Quartet of Mentors Honored by Provost for Dedication to Doctoral Students
Maria Harrington (SIS ’08) recently flew from her home in Orlando, Florida, to Pittsburgh so she could personally congratulate her former instructor Peter Brusilovsky for making such a difference in her life.
“I owe everything to Peter,” said Harrington, now an assistant professor of digital media at University of Central Florida. “Not only did he advise me as a student, he was 100 percent behind all my job searches. He went above and beyond.”
Brusilovsky, a Pitt professor of information sciences, was one of four Pitt faculty members who received the 2017 Provost’s Award for Excellence in Mentoring at an April 3 ceremony in the William Pitt Union. The annual award, which includes a check for $2,500, is given to faculty members who demonstrate outstanding mentoring of a student seeking a research doctorate degree.
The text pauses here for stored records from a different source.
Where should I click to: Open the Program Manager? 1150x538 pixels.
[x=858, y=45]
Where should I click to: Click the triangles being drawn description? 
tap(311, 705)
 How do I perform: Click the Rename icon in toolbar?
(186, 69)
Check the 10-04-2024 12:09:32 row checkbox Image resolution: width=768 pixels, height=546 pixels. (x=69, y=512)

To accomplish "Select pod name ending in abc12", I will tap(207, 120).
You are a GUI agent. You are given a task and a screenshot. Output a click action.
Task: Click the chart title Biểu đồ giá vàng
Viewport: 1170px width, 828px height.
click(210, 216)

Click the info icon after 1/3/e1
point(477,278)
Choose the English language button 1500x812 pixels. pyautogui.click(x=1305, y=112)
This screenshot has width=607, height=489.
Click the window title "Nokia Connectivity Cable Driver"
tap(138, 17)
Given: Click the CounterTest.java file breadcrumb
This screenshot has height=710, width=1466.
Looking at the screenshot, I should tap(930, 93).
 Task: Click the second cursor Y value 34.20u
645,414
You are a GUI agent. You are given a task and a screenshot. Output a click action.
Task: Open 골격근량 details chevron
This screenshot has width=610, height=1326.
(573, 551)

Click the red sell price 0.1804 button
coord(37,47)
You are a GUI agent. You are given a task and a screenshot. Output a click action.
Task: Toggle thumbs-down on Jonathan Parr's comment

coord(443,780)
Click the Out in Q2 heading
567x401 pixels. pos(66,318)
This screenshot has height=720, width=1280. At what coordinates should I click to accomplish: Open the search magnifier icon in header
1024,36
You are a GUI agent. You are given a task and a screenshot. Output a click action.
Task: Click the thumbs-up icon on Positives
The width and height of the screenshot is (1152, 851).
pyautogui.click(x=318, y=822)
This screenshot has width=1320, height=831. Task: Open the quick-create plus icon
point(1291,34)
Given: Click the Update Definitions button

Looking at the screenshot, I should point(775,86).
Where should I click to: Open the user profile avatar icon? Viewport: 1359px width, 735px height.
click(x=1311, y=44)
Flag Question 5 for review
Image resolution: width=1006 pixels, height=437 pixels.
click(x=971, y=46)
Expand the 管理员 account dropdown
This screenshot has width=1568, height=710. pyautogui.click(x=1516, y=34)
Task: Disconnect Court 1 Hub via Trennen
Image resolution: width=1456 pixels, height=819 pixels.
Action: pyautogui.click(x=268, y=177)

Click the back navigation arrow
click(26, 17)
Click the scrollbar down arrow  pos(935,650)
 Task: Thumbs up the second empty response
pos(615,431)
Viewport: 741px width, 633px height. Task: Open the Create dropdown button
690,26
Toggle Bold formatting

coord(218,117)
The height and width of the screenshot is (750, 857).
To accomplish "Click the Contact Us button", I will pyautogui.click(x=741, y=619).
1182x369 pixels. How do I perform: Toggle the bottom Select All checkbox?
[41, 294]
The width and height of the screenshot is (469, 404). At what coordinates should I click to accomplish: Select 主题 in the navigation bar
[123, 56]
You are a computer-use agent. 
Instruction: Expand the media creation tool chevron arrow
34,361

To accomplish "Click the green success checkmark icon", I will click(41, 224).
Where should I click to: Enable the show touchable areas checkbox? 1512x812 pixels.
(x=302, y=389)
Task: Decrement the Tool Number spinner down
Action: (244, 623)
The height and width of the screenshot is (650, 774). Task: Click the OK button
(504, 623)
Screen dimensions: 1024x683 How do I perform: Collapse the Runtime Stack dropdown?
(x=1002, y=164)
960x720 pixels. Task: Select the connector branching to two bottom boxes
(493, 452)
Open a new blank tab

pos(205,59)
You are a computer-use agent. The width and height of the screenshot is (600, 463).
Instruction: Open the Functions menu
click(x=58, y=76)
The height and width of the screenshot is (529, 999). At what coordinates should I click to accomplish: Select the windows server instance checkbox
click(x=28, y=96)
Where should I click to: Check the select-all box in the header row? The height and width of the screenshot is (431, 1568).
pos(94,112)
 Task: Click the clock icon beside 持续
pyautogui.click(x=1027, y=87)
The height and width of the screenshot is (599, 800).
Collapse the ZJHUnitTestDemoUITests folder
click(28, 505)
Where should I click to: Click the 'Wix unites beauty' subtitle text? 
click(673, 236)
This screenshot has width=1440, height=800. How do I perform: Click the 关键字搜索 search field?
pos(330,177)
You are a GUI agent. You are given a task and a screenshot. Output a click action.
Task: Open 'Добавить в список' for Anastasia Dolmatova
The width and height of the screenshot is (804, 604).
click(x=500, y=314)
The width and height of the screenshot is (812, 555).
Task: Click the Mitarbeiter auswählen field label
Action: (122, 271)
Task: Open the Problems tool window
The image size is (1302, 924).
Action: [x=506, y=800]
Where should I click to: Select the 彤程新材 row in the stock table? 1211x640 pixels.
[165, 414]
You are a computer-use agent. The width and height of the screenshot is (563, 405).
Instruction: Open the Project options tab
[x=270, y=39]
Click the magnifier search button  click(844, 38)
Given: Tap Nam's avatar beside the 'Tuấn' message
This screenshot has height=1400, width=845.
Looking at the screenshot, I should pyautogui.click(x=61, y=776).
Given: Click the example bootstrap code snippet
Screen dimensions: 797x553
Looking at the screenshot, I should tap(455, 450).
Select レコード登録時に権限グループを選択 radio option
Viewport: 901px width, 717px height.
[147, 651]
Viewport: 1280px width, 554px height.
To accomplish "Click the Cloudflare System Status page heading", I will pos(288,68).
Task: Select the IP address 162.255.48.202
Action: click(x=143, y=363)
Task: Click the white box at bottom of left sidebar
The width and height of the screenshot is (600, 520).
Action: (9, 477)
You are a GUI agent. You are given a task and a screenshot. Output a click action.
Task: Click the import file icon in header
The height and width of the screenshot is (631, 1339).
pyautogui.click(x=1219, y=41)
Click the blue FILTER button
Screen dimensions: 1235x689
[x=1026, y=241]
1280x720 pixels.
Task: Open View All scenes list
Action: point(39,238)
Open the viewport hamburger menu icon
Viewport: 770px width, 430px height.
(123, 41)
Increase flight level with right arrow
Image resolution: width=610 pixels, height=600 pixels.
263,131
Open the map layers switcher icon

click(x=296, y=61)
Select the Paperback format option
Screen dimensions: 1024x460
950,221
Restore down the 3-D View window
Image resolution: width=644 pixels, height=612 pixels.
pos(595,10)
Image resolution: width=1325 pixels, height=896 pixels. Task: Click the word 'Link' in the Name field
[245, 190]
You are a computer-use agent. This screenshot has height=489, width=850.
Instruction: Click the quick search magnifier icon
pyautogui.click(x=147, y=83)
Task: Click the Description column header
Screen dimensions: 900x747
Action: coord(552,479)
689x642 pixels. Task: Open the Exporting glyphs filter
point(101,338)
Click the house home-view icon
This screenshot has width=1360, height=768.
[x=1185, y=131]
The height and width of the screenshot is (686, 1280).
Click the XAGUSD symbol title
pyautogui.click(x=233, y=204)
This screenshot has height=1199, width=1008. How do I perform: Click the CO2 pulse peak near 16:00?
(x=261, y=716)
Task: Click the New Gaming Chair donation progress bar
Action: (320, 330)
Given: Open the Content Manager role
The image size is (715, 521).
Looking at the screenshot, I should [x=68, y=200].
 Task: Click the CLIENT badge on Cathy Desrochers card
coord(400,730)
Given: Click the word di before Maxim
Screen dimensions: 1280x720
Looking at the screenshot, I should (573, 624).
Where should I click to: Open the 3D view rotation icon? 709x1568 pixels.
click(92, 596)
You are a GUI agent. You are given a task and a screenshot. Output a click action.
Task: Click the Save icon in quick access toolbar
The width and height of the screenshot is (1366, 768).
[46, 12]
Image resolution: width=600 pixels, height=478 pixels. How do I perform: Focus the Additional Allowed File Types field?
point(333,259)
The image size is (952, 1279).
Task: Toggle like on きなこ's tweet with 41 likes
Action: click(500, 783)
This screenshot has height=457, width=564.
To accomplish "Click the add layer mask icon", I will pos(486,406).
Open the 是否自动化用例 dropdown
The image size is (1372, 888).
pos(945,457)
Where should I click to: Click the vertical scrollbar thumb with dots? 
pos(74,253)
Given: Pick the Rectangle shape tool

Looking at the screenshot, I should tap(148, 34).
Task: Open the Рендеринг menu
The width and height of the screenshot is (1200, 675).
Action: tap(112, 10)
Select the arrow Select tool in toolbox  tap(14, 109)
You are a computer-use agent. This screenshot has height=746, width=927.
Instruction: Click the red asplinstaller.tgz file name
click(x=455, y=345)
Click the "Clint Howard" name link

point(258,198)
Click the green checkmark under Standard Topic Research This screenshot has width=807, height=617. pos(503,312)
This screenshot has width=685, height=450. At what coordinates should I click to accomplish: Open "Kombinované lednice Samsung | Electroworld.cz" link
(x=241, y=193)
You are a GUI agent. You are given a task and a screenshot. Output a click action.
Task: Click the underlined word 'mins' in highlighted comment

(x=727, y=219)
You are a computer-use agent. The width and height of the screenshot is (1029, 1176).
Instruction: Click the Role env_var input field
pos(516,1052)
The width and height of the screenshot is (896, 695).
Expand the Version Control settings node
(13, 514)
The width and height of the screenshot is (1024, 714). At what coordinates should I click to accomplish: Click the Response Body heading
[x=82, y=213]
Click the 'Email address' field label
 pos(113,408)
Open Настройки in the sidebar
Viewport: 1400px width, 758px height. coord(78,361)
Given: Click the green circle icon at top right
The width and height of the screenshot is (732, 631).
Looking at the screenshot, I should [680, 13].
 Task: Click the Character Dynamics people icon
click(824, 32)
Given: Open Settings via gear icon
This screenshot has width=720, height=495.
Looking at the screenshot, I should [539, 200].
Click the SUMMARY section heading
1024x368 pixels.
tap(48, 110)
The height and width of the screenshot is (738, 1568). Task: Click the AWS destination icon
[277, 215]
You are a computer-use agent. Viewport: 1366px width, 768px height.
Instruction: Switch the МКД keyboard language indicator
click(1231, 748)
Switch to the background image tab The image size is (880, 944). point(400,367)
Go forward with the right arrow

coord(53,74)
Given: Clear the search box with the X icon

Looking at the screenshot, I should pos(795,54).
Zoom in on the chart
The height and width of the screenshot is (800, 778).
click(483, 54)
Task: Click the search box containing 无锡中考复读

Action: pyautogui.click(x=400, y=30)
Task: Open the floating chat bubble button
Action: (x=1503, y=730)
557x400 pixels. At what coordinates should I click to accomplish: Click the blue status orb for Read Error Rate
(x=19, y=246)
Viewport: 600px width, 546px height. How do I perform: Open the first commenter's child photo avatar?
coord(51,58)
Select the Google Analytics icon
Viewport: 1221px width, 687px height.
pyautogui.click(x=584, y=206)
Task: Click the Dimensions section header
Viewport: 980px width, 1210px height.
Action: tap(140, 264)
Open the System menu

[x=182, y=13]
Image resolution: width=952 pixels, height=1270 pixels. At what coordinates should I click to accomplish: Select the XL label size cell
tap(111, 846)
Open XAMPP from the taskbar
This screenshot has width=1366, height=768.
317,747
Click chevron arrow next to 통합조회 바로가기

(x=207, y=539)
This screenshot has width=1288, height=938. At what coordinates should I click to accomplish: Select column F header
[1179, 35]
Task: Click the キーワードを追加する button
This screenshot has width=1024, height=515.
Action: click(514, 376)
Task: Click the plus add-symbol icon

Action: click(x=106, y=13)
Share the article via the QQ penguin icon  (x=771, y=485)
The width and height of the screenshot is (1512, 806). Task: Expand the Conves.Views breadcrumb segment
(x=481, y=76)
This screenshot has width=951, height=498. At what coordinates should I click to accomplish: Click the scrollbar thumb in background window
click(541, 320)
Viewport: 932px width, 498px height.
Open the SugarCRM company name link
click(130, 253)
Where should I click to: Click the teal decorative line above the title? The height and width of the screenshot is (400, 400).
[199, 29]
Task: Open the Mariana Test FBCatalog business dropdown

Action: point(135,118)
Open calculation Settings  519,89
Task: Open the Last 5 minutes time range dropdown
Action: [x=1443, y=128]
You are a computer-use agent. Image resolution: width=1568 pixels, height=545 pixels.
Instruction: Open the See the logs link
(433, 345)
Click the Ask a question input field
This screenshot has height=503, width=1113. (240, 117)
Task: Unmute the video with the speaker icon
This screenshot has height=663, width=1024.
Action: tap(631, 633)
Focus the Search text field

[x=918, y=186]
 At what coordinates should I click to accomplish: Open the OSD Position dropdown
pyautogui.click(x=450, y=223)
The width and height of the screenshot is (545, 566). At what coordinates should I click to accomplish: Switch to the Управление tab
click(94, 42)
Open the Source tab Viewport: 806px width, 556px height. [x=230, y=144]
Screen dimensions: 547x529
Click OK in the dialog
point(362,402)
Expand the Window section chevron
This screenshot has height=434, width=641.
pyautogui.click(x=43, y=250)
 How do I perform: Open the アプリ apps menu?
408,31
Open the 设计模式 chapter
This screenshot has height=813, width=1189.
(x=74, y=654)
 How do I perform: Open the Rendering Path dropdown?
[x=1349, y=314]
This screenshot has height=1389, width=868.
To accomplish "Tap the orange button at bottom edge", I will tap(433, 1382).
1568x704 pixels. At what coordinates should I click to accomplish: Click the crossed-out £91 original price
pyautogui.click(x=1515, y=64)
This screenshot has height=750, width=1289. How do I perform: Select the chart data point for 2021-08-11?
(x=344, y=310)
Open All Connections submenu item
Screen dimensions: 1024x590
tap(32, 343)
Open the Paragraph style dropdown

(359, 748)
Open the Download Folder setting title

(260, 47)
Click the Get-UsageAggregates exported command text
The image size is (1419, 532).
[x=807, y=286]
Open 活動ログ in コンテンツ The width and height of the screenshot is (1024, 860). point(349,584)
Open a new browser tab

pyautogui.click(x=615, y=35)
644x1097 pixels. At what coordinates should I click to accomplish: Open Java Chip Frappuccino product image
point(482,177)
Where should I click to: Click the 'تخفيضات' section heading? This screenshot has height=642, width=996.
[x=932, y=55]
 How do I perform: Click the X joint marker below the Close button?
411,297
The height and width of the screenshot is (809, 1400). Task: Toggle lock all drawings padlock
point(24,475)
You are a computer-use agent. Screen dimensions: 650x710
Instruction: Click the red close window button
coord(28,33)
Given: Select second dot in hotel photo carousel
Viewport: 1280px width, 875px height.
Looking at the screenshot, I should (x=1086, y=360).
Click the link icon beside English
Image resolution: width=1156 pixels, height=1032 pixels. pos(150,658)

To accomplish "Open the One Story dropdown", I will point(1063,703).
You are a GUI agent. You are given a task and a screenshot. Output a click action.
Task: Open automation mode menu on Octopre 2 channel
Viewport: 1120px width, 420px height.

In her remarks, Provost Patricia E. Beeson said that mentors are “the people who have the most lasting impact on us.” Brusilovsky, she noted, not only encouraged students to broaden their scientific horizons, he showed them how to handle the life-work balance by taking them to concerts, the ballet and on picnics.
Harrington says Brusilovsky allowed students to discover their own voices and directions.
“He worked hard to make sure we all found the right place to flourish,” she said.
William Dunn, professor in Pitt’s Graduate School of Public and International Affairs, is another award winner. He has supervised more doctoral dissertations than anyone else in GSPIA’s history, and his mentees have gone on to leadership positions in think tanks and universities the world over. He says he has maintained a lifelong relationship with them.
“In graduate studies,” Dunn said, “mentoring is probably the most important thing we do.”
One of his mentees on hand to congratulate him was Kevin Kearns (GSPIA ’80), who is now director of Pitt’s Johnson Institute for Responsible Leadership. “Bill inspired me to look at a problem from many perspectives, not just one,” he said, adding “It was the personal example he set.”
Professor of epidemiology Andrea Kriska was the third winner announced, though she was unable to attend the ceremony. Among her professional accomplishments, Kriska led the development of the physical activity component of the U.S. Diabetes Prevention Program and developed a questionnaire that is now used globally for health-related research.
Alan Utter calls himself fortunate to be one of Kriska’s mentees. He says he learned to continually challenge himself. To that end, he has just accepted a new position as provost of Texas Woman’s University.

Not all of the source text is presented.